Exercise requirements: Print the complete set of entries exactly.

--- Provided data Enclosed Below ---

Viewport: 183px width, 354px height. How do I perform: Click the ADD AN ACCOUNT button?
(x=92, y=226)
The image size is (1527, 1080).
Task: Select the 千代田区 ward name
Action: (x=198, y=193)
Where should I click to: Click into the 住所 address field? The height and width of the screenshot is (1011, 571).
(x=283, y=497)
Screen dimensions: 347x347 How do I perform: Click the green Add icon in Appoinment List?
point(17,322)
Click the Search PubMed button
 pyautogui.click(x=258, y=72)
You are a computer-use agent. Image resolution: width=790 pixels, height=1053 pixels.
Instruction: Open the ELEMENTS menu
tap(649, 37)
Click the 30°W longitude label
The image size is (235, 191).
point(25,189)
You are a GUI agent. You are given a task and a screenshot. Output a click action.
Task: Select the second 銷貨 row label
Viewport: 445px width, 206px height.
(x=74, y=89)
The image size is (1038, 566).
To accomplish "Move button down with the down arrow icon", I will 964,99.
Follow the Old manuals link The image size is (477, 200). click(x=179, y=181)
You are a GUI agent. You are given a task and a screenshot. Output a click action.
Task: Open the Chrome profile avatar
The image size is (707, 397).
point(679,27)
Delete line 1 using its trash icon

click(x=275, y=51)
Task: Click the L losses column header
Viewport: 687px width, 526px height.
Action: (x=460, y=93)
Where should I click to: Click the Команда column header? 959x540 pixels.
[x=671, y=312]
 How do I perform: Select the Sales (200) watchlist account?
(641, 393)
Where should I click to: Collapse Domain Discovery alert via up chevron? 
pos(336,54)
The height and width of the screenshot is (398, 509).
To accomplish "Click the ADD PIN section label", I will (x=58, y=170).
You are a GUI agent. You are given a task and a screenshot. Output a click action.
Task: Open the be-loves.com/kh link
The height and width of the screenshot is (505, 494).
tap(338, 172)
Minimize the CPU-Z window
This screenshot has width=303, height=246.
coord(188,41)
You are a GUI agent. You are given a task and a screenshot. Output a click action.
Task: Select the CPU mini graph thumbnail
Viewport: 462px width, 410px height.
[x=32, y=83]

--- End of Enclosed Provided data ---

Task answer:
Viewport: 183px width, 354px height. How do I perform: Click the ADD AN ACCOUNT button?
(x=92, y=226)
The image size is (1527, 1080).
Task: Select the 千代田区 ward name
Action: (x=198, y=193)
Where should I click to: Click into the 住所 address field? The height and width of the screenshot is (1011, 571).
(x=283, y=497)
Screen dimensions: 347x347 How do I perform: Click the green Add icon in Appoinment List?
point(17,322)
Click the Search PubMed button
 pyautogui.click(x=258, y=72)
You are a computer-use agent. Image resolution: width=790 pixels, height=1053 pixels.
Instruction: Open the ELEMENTS menu
tap(649, 37)
Click the 30°W longitude label
The image size is (235, 191).
point(25,189)
You are a GUI agent. You are given a task and a screenshot. Output a click action.
Task: Select the second 銷貨 row label
Viewport: 445px width, 206px height.
(x=74, y=89)
The image size is (1038, 566).
To accomplish "Move button down with the down arrow icon", I will 964,99.
Follow the Old manuals link The image size is (477, 200). click(x=179, y=181)
You are a GUI agent. You are given a task and a screenshot. Output a click action.
Task: Open the Chrome profile avatar
The image size is (707, 397).
point(679,27)
Delete line 1 using its trash icon

click(x=275, y=51)
Task: Click the L losses column header
Viewport: 687px width, 526px height.
Action: (x=460, y=93)
Where should I click to: Click the Команда column header? 959x540 pixels.
[x=671, y=312]
 How do I perform: Select the Sales (200) watchlist account?
(641, 393)
Where should I click to: Collapse Domain Discovery alert via up chevron? 
pos(336,54)
The height and width of the screenshot is (398, 509).
To accomplish "Click the ADD PIN section label", I will (x=58, y=170).
You are a GUI agent. You are given a task and a screenshot. Output a click action.
Task: Open the be-loves.com/kh link
The height and width of the screenshot is (505, 494).
tap(338, 172)
Minimize the CPU-Z window
This screenshot has width=303, height=246.
coord(188,41)
You are a GUI agent. You are given a task and a screenshot. Output a click action.
Task: Select the CPU mini graph thumbnail
Viewport: 462px width, 410px height.
[x=32, y=83]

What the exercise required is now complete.